Sulla mostra Underworld



Bagliori nel buio

Underworld. Un mondo sotto. Un mondo sommerso, a cui si accede inspirando a fondo, per procedere in apnea. Tele bianche per uno specchio d’acqua luminoso, si percepisce il guizzo rapido di piccoli pesci rossi e azzurri, vivide figure su cui si riflettono i raggi del sole. Spostiamo lo sguardo e i movimenti sono ad un tratto lentissimi, il tempo sembra sospeso e lo spazio diventa quello del fondale buio. Le creature si accostano circospette all’occhio che indaga, alcune possiamo riconoscerle, altre sono del tutto nuove. Se l’acqua cristallina non genera ambiguità, la tela scura è un armonioso insieme di equilibrio ed inquietudine.
Sembra che questi strani pesci siano frutto di un momento epifanico, di una capacità nuova di addomesticare l’ignoto. Allora spiccano gli azzurri, celesti, gialli, ocra, rosa, sapientemente accostati per dare forma al profondo.

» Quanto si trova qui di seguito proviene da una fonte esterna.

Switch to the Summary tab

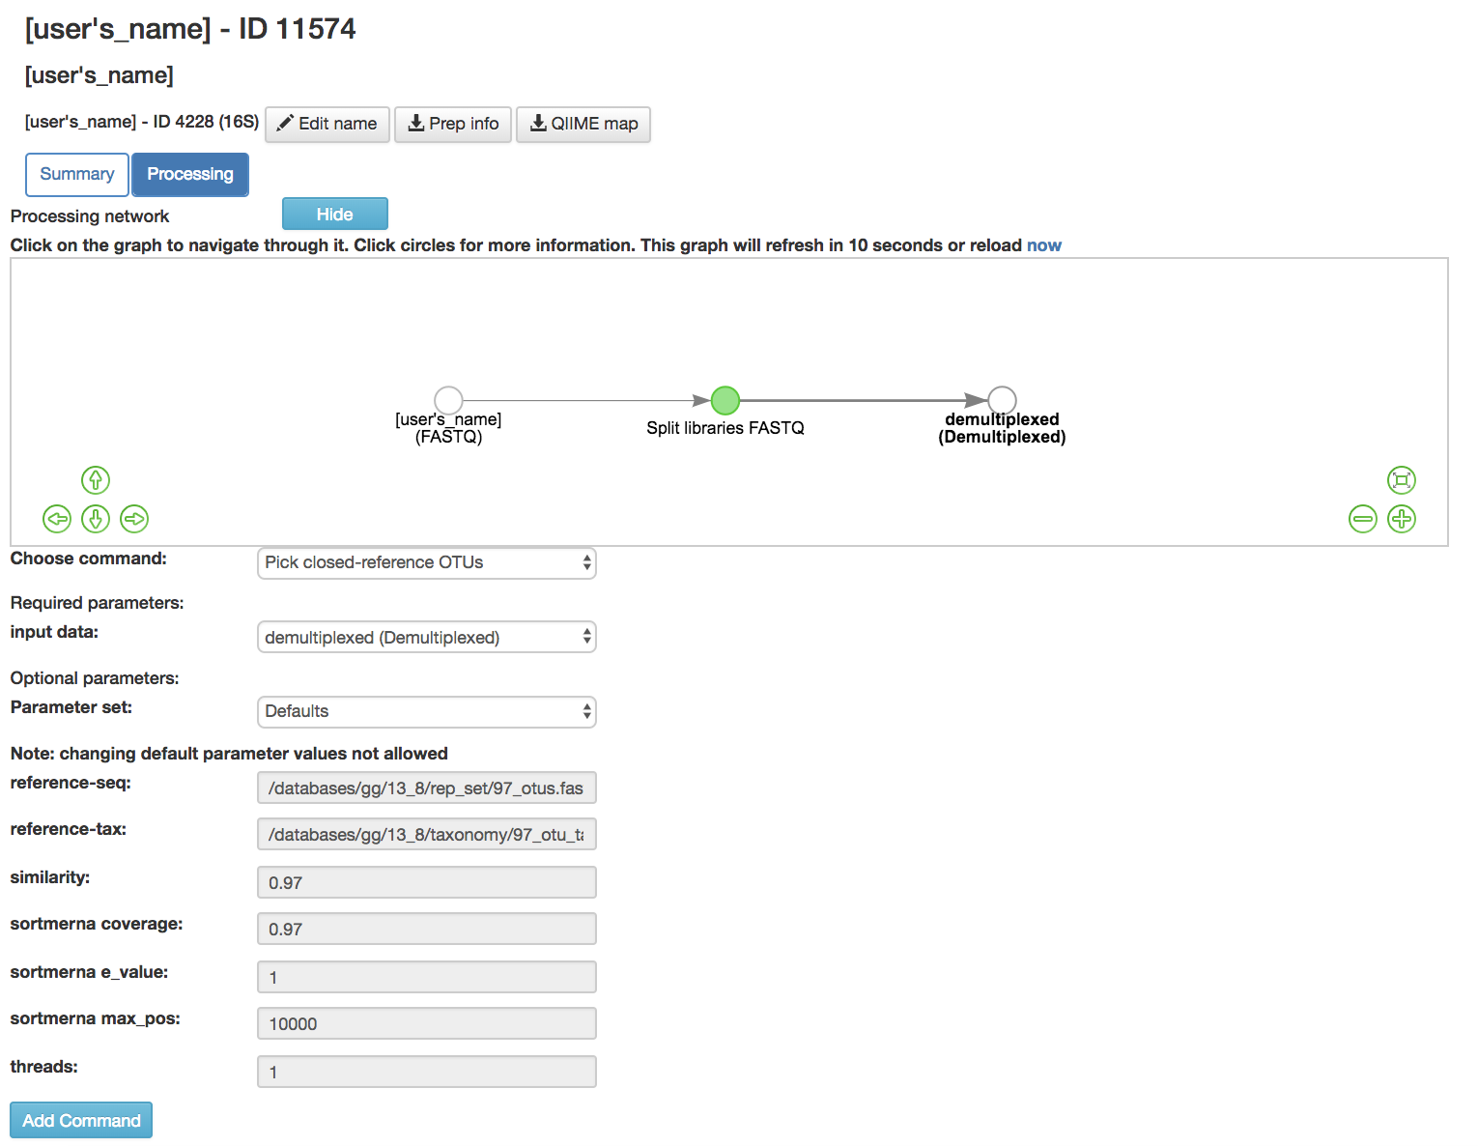(x=76, y=174)
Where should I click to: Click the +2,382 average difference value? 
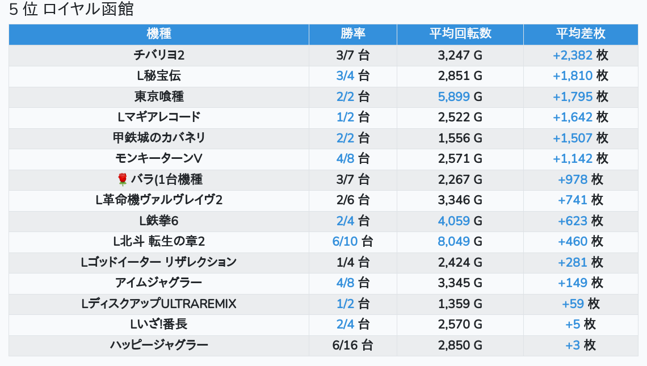572,56
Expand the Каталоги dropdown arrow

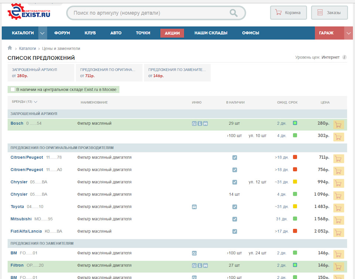click(43, 33)
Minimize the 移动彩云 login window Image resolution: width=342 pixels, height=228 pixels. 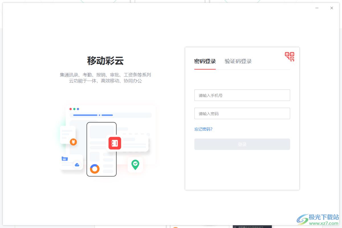(x=317, y=8)
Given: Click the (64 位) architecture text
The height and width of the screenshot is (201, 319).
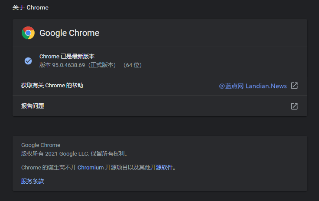Looking at the screenshot, I should 131,65.
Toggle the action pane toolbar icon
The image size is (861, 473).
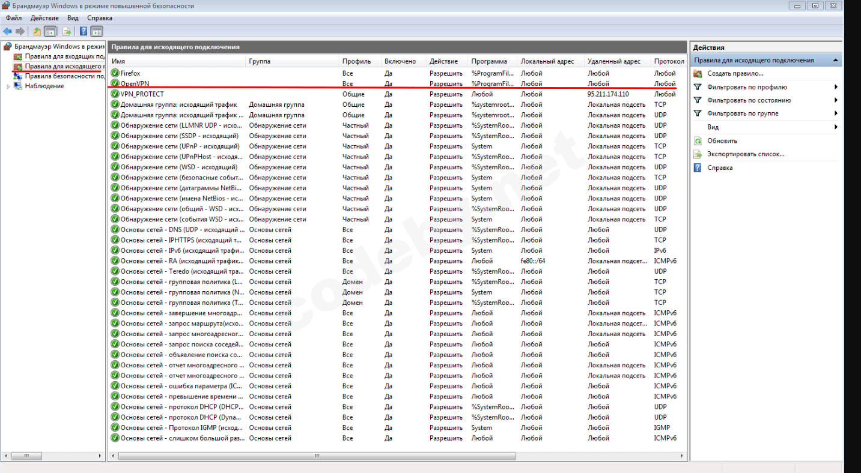(97, 31)
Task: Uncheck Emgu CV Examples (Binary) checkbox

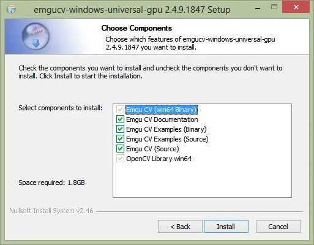Action: (120, 129)
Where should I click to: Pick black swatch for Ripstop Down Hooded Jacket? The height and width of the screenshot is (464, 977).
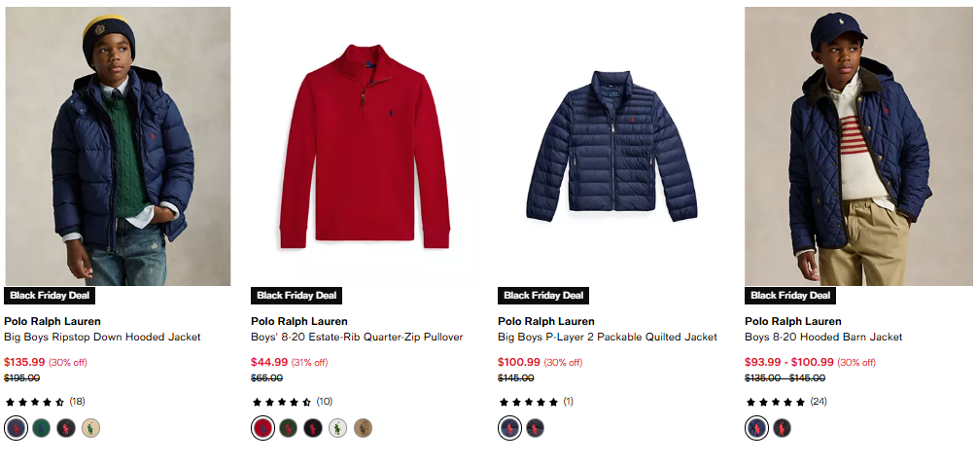pos(66,427)
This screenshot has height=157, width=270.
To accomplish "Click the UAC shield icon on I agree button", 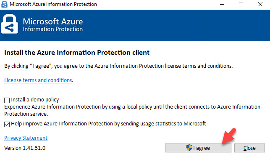I will [x=189, y=148].
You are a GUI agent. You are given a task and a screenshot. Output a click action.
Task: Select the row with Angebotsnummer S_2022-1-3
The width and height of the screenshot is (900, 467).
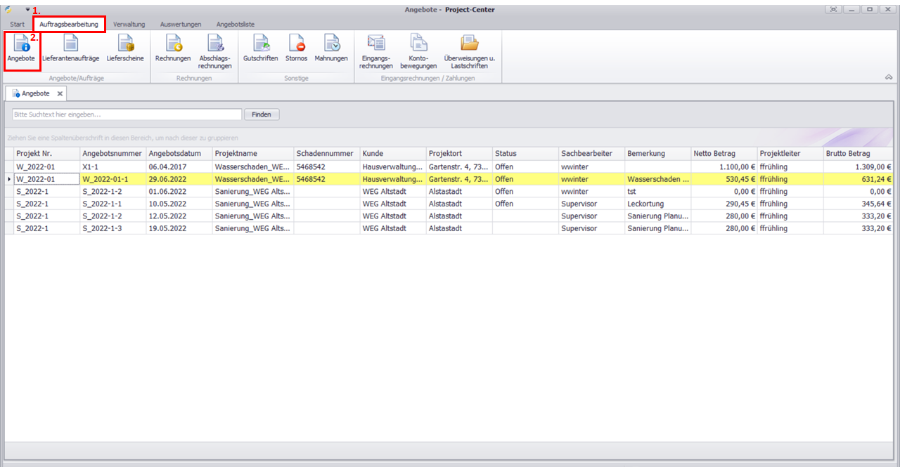[111, 228]
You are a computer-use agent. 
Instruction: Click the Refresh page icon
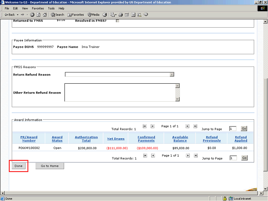point(38,15)
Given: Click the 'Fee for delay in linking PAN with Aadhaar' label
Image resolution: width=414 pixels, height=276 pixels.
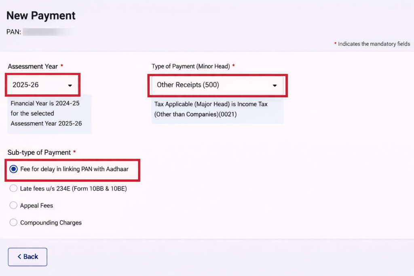Looking at the screenshot, I should (74, 169).
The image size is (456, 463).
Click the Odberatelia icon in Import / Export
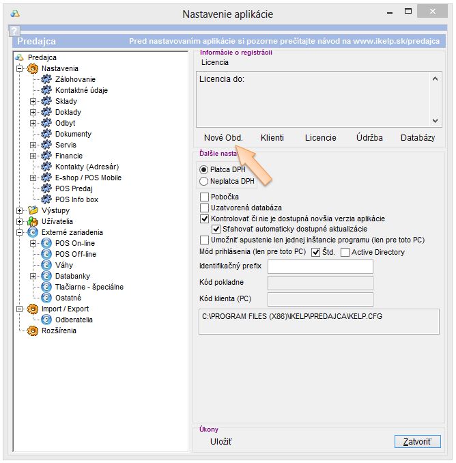46,320
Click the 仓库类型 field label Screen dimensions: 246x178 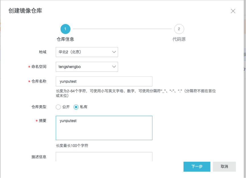click(39, 107)
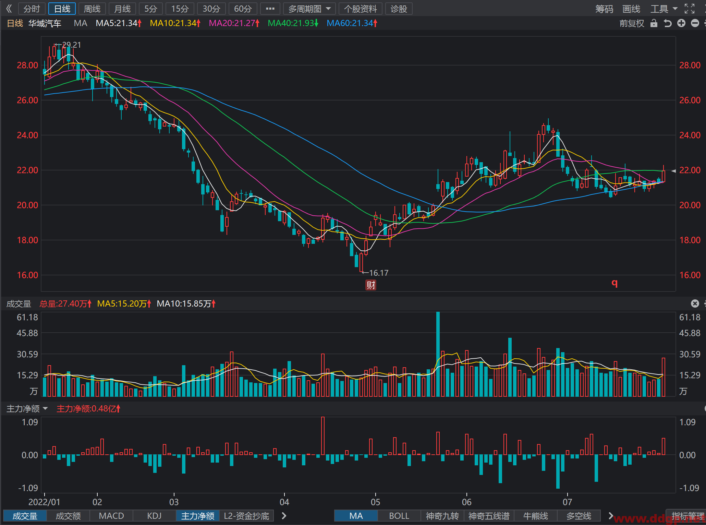Click the fullscreen expand icon

click(x=689, y=9)
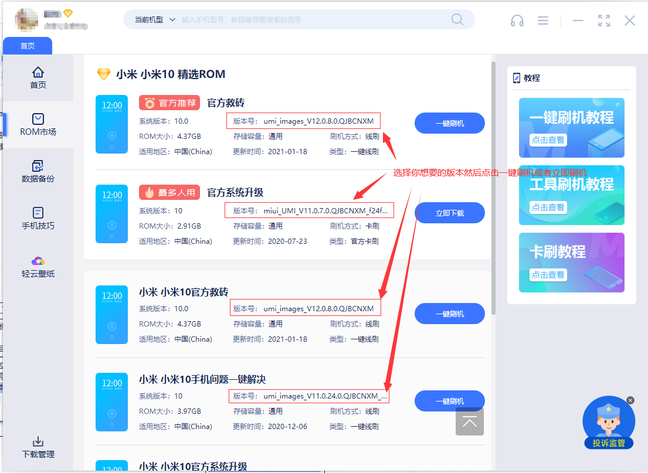The height and width of the screenshot is (473, 648).
Task: Click the search magnifier icon
Action: 457,19
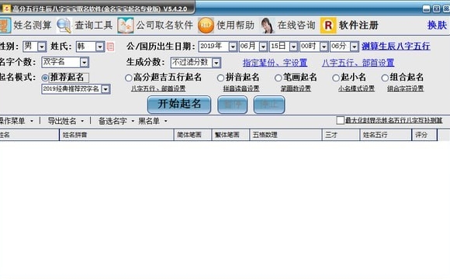
Task: Click the orange HELP 使用帮助 icon
Action: pyautogui.click(x=206, y=26)
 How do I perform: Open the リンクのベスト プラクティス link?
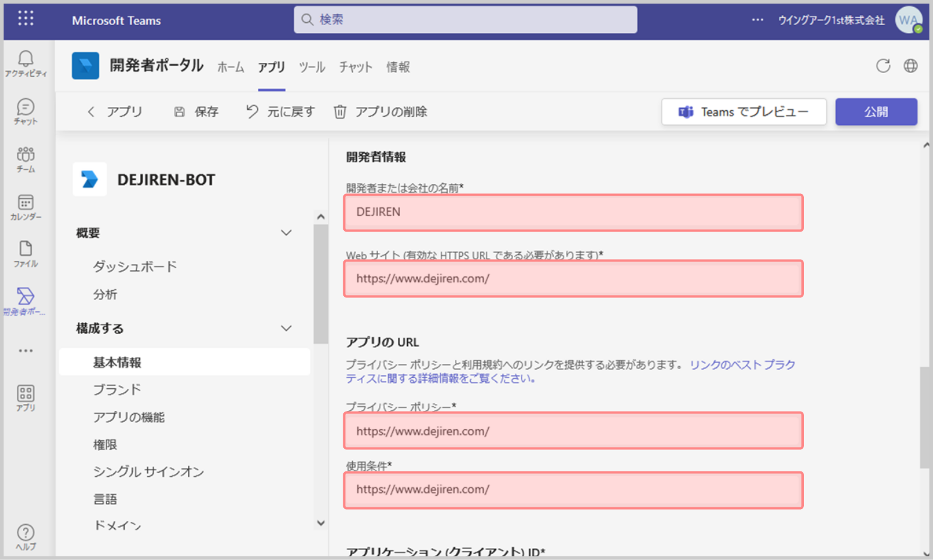(742, 365)
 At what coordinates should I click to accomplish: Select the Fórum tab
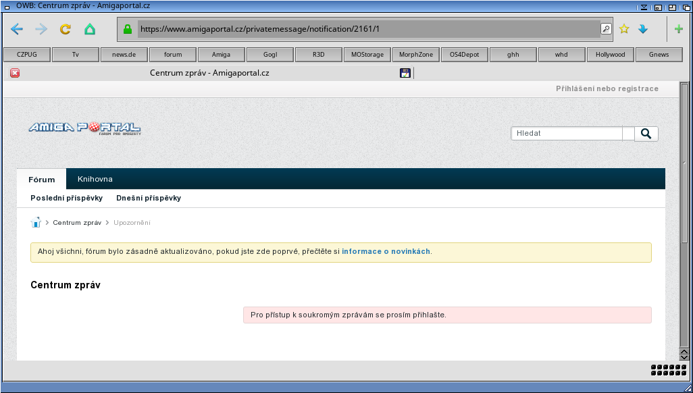[42, 180]
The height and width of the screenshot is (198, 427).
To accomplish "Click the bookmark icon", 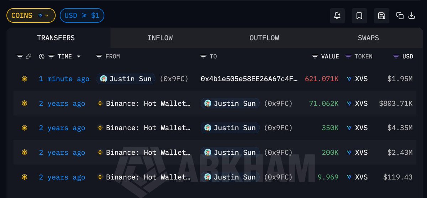I will (x=359, y=16).

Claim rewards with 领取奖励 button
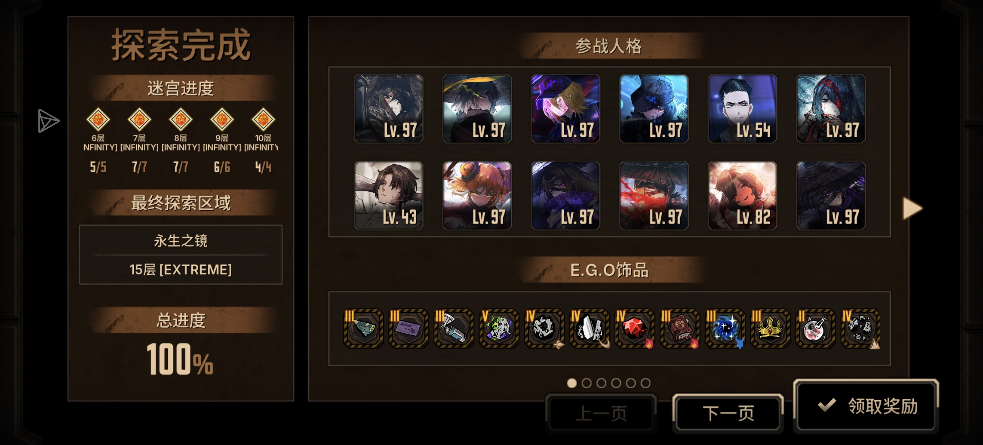[x=866, y=406]
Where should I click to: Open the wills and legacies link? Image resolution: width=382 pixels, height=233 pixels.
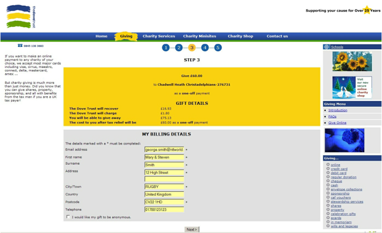(x=344, y=226)
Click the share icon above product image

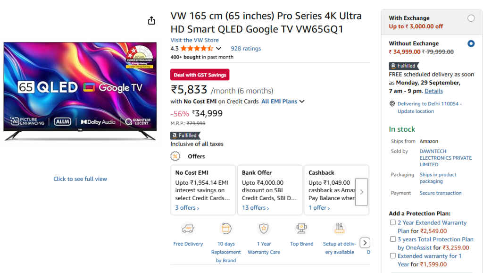tap(151, 21)
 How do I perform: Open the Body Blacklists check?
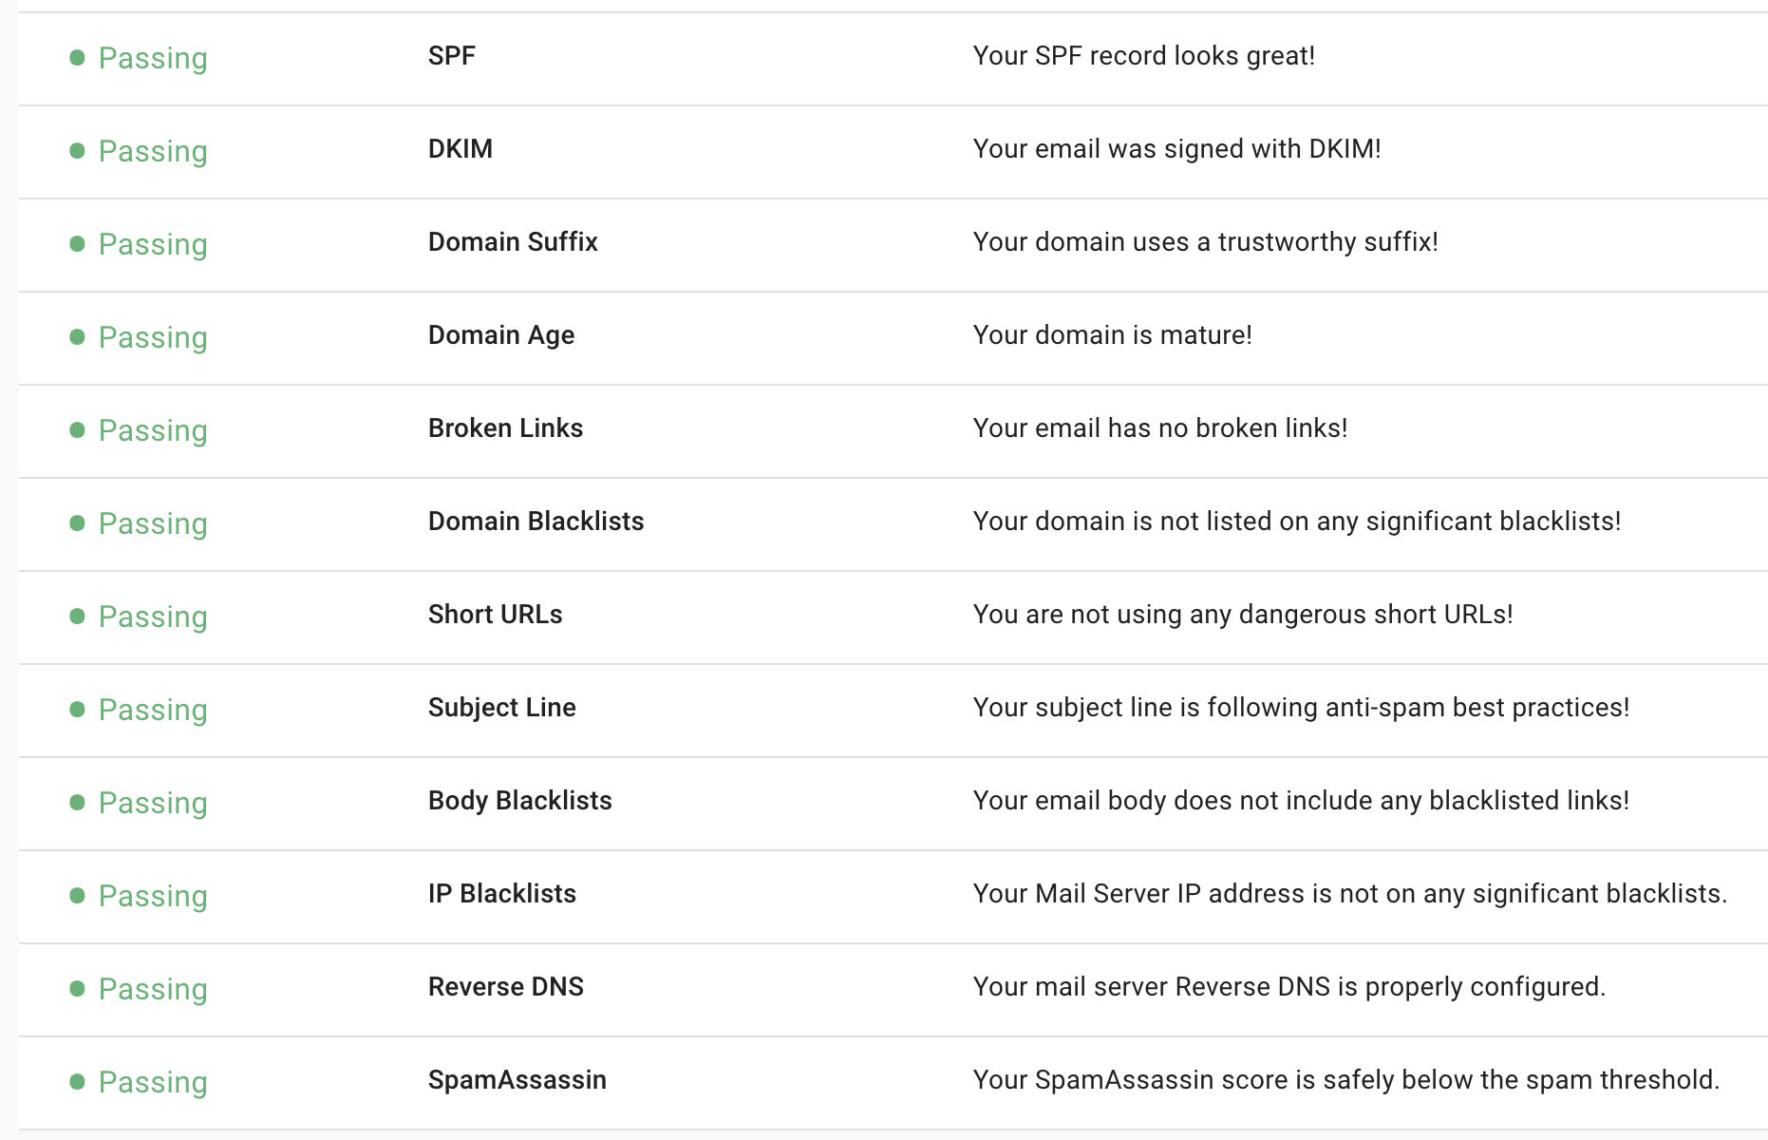pyautogui.click(x=520, y=801)
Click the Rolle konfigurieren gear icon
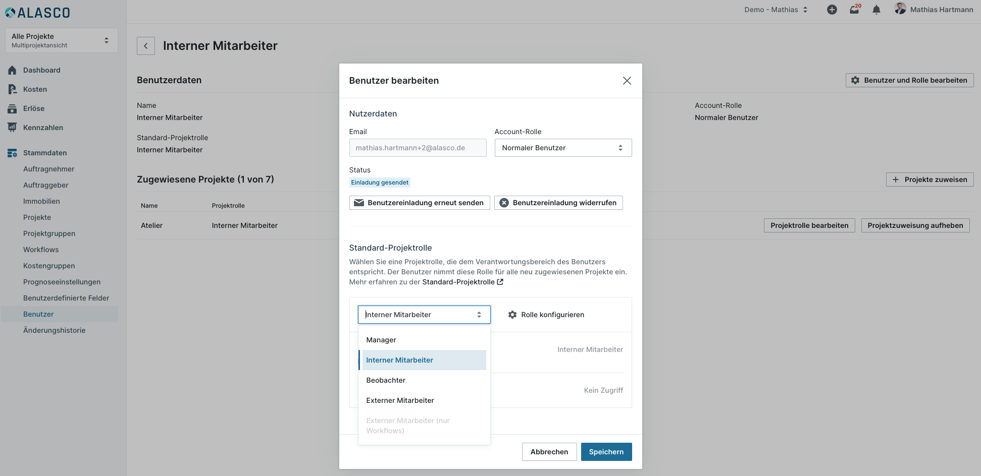Image resolution: width=981 pixels, height=476 pixels. pos(512,315)
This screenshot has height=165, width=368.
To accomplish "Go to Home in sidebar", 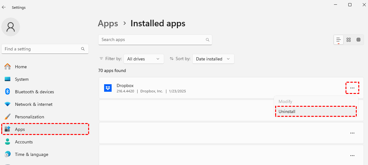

È interessante osservare come l’artista interpreti con le sue inconfondibili pennellate un tema tanto vicino alla storia della specie umana come quello dell’acqua e come lo utilizzi per mettere il pubblico di fronte a quel dualismo che da secoli percorre e anima entrambe le culture occidentale ed orientale.
Da sempre l’elemento acquatico è percepito come entità generatrice di vita, fonte di sopravvivenza e, per dirla con Jung, archetipo di un inconscio collettivo che accompagna l’uomo fin dalla nascita. È proprio con gli studi del profondo di primo Novecento, però, che si affaccia l’idea di specchio d’acqua come via d’accesso all’abisso, all’interiorità sopita, riprendendo le narrazioni del mito classico.
Allora la tela bianca restituisce quello che si vede dalla superficie. Si distinguono le increspature dell’acqua segnate dal vento, dal passaggio dei pesci che guizzano in banchi con repentini cambi di direzione. La tela bianca riporta quel lato della personalità che è possibile scrutare dall’esterno, quello aperto all’Altro, i moti dell’umore di cui siamo consapevoli. Nella tela bianca è possibile rifugiarsi per contemplare il proprio equilibrio, per tracciare i confini più nitidi dei pensieri.
È lo sfondo nero a sconvolgere l’osservatore, che si trova a fare i conti con suggestioni nuove. Il fondale marino è quel luogo che non viene raggiunto dalla luce del sole, il posto in cui non esistono giorno e notte, perché si è costretti ad adottare nuovi strumenti di interpretazione. La vista non basta più, si procede attraverso gli istinti, l’emotività. L’inatteso e l’eccezione sono le uniche costanti.
Vespasiani in primo luogo ci ricorda che il mondo sommerso, quello che molti riusciranno ad associare all’inconscio freudiano tanto caro all’esperienza psicanalitica, non può essere messo da parte, che non esiste superficie senza un substrato più denso ed inesplorato.
Le tele nere parlano delle nostre incertezze, dei moti lenti e striscianti delle paure che riaffiorano. Le macchie di colore assumono sulla tela forme diverse in base a chi le guarda, finché avviene una sorta di folgorazione: i pesci dei fondali diventano luminosi, quasi brillano di luce propria sul nero circostante. E succede qualcosa.
Con lo sguardo torniamo alle tele bianche e facciamo fatica a stabilire quale tipologia tra le due sia quella più splendente. Non si riesce più a fare a meno della tela nera, l’occhio per assuefazione vi torna e non può più abbandonare quelle composizioni magnetiche.
È chiara allora la peculiarità di Underworld. Risiede nell’imprescindibilità delle due dimensioni di luce e ombra, conscio ed inconscio, entità inscindibili che determinano l’unicità dell’individuo.
Mettere lo spettatore di fronte al proprio abisso è un invito a scoprire le intime fragilità, ad addomesticarle, e renderle, a poco a poco, bagliori nel buio.
Vespasiani con Underworld porta in superficie un mondo sommerso, ma, soprattutto, ci accompagna ancora una volta in un viaggio inatteso, ritrovando, con i suoi tratti intensi, i colori di un’umanità perduta.